The winner of Division I (non-high fenced ranches) was 27 year old, Adan “Bull” Alvarez, of Kingsville, Texas. Adan is a fifth generation working cowboy on the fabled King Ranch of South Texas. Reportedly, the King Ranch annually dedicated several thousand acres of the Ranch to a “King Ranch Employees Hunting Club”, whereby Ranch employees have exclusive hunting rights on those dedicated areas. It was on one such dedicated pasture of the Laurales Division of the King Ranch where Alvarez harvested a whitetail buck deer that appears to be the seventh highest, net scoring whitetail buck ever recorded in the Boone & Crockett Record Book from the state of Texas. Adan’s buck has a gross B & C score of 246 points and a net, non-typical score of 239 and 5/8ths. The buck was a typical 12-point frame, with seven abnormal points on each main beam, including matching “drop-tines”. The antlers also have almost 40 inches of circumference measurements.
The winner of Division II (larger, high-fenced ranches) was Billy Tschirhart, of Castroville, Texas. Billy harvested his buck on a 5,000+ acre ranch in extreme northern, Duval County. Billy’s trophy was a gross B & C score of 216 points; however, since the antlers were still in velvet when measured for the Contest, a two percent “shrink” was deducted from the score, as per Los Cazadores Contest rules.
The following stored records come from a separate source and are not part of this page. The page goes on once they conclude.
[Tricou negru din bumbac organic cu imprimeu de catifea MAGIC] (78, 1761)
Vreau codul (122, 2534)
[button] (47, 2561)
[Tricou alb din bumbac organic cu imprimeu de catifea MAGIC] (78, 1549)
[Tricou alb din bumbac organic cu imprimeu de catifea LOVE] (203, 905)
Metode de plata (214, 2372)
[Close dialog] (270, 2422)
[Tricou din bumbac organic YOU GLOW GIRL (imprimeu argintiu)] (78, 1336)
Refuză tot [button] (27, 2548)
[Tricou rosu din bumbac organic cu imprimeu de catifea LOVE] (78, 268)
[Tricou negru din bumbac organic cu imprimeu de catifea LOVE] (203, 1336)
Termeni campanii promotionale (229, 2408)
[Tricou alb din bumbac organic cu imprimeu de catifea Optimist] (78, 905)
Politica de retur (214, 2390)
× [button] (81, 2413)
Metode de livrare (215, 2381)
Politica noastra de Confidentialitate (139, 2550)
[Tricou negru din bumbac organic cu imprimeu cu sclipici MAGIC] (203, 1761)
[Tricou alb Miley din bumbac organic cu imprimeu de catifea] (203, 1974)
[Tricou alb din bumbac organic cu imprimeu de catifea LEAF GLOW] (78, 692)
Therefore, the official Contest score was 212 points. Billy’s trophy is a huge typical, 5 X 5 frame with one long, abnormal point growing off of each of the trophy’s G-3 points.
The top Mexico deer (Division III) was taken by Thomas Moy, Jr. of Karnes City, Texas. Thomas took his gross 192 and 7/8th B & C trophy in the Mexican state of Tamalipas. His trophy was a typical frame, 5 X 5 with 11 inches of extra, abnormal points.
Winner of the Archery Competition (Division IV) was Jack Brittingham, of Palestine, Texas. Jack took his gross 190 and 6/8ths B & C trophy in Dimmit County, Texas. Jack’s trophy has a typical 7 X 7 frame with eight, additional abnormal points. The trophy also had over 38 inches of circumference measurements.